God Is Not a Republican
In his books, "God's Politics" and "Great Awakening," he argues that Christianity is not synonymous with the religious right and that God is neither a Republican nor a Democrat.
"The Bush administration was not pro-life," said Wallis. "The administration fought a war in Iraq that violated the ethic of life consistently. We don't accept that narrow, political partisan definition of life. This has been conservative politics put forth in a religious context."
Obama, on the other hand, addresses the abortion problem through education and support for low income women to prevent pregnancy, according to Wallis.
"This is the new common ground of pro life and pro choice," he said. "Does anybody think there's a better pro-family message than Barack Obama and the two kids coming up on stage in Grant Park?"
Many of these Christians also believe in equal protection under the law – for gay Americans and everyone else.
And they place a greater emphasis on heeding the actual words of Jesus – the ones once written in red letters in the Bible. They point to the parable in the Bible's Matthew 25, the obligation to care for "the least of these."

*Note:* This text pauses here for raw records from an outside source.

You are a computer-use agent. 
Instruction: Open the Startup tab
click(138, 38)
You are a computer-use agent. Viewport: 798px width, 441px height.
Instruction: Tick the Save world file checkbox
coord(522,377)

They use the Internet, rather than Christian radio, to spread their message. And their leaders have appeared on television's "The Daily Show" and "The Colbert Report."

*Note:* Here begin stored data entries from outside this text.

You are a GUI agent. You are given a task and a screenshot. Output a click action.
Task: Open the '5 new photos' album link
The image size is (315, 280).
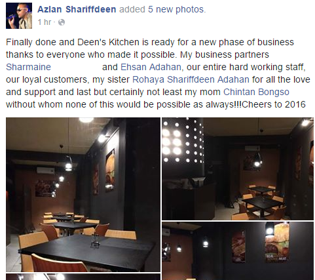177,9
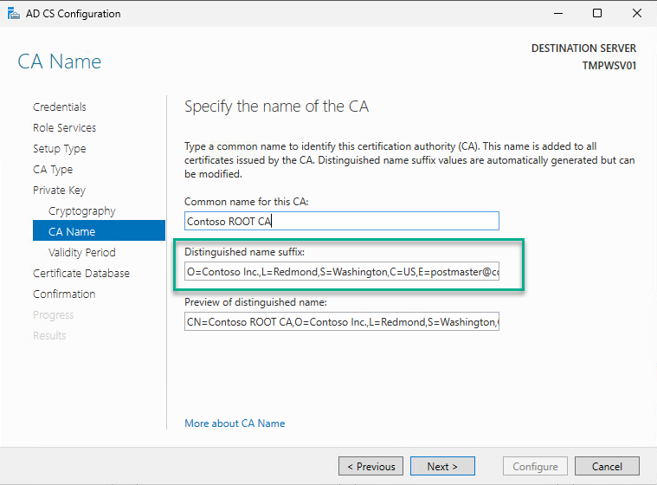Open the Cryptography sub-step
657x485 pixels.
click(x=81, y=211)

"The only description Jesus gives on Judgment Day is how people respond to the poor: 'Did you feed me?' and the sick: 'Did you take care of me?'" said Tony Campolo, author of "Red Letter Christians." "It's a non-judgmental approach: 'I have not come to condemn the world.'"
'Don't Call Us Evangelicals'
"What's happened is that many of us have gotten to the point where we don't want to call ourselves evangelicals anymore if it means anti-women, anti gay, anti-environment and pro-war," Campolo told ABCNews.com. "That's not who we are."
But David Brody, senior national correspondent for the Christian Broadcasting Network, said Cizik's ostracism from the religious right is not a schism among evangelicals, but a "crossroads moment."
"At this point [the religious right] is hunkering down, concentrating on the life and marriage issues more than ever before because they understand the concern about other issues," he told ABCNews.com. "What is compounding the problem is Barack Obama becoming president and having a soap box for talking about other issues like poverty and Darfur."
But, he said, evangelicals still stand by their "core" values. "Any time you talk about your support for civil unions in the evangelical community, you are persona non grata. The idea that Richard Cizik has been out there on many different issues, this was the last-straw scenario," he said. "At the end of the day, evangelicals are not going to budge on the life and marriage issues."
"The jury is still out on where this is going and how it's going to play out," said Brody. "It's going to be an intense battle coming up with the evangelical movement and also within the political environment as to which issues get rule of the day."
Living His Faith
But Chris LaTondresse is confident that his generation represents the new face of evangelicals. And while he talks about this, he is living his faith, serving as U.S. director of Questscope, an organization that helps the one million displaced Iraqis who have poured into Jordan since the American-led war.
"It's absurd to our generation that the state of civil unions would the moral issue of our time," he said. "The further you dive into the subculture, the less comfortable we are with the evangelical labels and the more comfortable we are aspiring to be a follower of Jesus."